In short: the earlier we start, the fairer and the more effective the outcomes.

 

Don’t forget contexts of displacement and crisis

For refugees and children on the move, access to post-primary learning remains fragile. Here, transferable skills including coping, communication, and problem-solving support continuity of learning and psychosocial resilience, and help young people re-enter education or work when systems are disrupted. Investing in SES is therefore part of a humanitarian and an employability agenda.

 

How Aflatoun International weaves social & emotional skills into employability

Aflatoun International’s curricula are built on the insight that social and financial education belong together—and that both should begin early and continue through adolescence into the transition to work.

  • From early years to adolescence. Programmes such as Aflatot (early childhood), Aflatoun (primary) and Aflateen (lower secondary) progressively develop self-awareness, empathy, communication, and responsible decision-making alongside financial habits like saving, planning, and goal-setting.

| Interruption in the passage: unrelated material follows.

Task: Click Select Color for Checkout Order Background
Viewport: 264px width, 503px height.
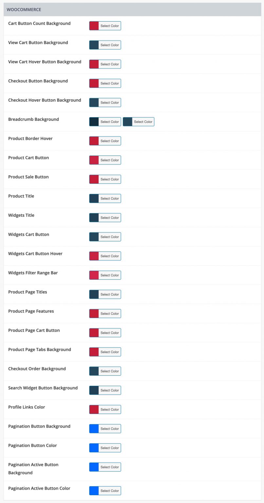Action: click(109, 371)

Evidence from independent and partner evaluations shows positive effects on children’s financial behaviours and broader empowerment outcomes, including at scale.
  • AflaYouth (16–24+). Tailored for the school-to-work transition, AflaYouth integrates social and financial skills with employability and entrepreneurship, plus digital financial literacy and green awareness. It equips young people to navigate recruitment, excel in teams, start enterprises, and manage money—practical, portfolio-ready competencies aligned with local labour markets.
  • Evidence-driven and adaptable. Aflatoun has conducted 100+ evaluations across 50+ countries, iterating content to fit diverse contexts—from stable systems to humanitarian settings—while keeping SES central to learning design and measurement.

Why this mix works:


Social and emotional skills make learning stick and make finance responsible; financial skills make agency practical; employability content connects both to real jobs and livelihoods. That integrated design mirrors what employers reward: reliable teamwork, problem-solving, initiative, and stewardship of resources.

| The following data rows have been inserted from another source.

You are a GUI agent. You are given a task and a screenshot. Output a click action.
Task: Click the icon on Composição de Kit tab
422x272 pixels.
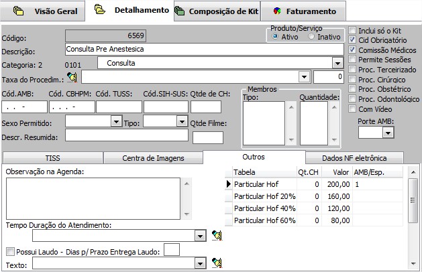click(x=179, y=11)
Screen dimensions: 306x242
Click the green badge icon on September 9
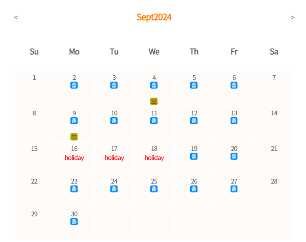74,137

What education systems and partners can do next

  1. Protect the early years. Expand access to quality early childhood care and education with a strong focus on play, language, and socio-emotional development. Track both foundational and transferable skills from the start.
  2. Make SES explicit in curricula and assessment. Follow international frameworks and surveys to define, teach, and measure SES (not just “hope for them”). Use formative assessment to guide instruction.
  3. Integrate “social + financial + employability”. Pair budgeting, saving, and enterprise basics with teamwork, communication, and ethical decision-making—then link to internships, apprenticeships, and mentorships. Aflatoun’s laddered curricula offer a proven template.
  4. Design for disrupted contexts. In humanitarian settings, use modular content, accelerated pathways, and psychosocial supports so young people can re-enter learning and work with dignity.
  5. Co-create with employers. Map local “success skills” by sector, embed work-based learning, and coach supervisors to reinforce SES on the job. The research is clear: SES are teachable and trainable across the life course.

 

A closing thought

 

If we want employers to stop lamenting “lack of employable skills,” we must stop treating social and emotional learning as a nice-to-have. The evidence says it is a must-have—for higher earnings, healthier communities, and more resilient democracies. Start early, build consistently, and keep the bridge from school to work open for every learner. Aflatoun International’s integrated approach shows how: develop the whole person, connect learning to livelihoods, and make social and financial education the backbone of employability.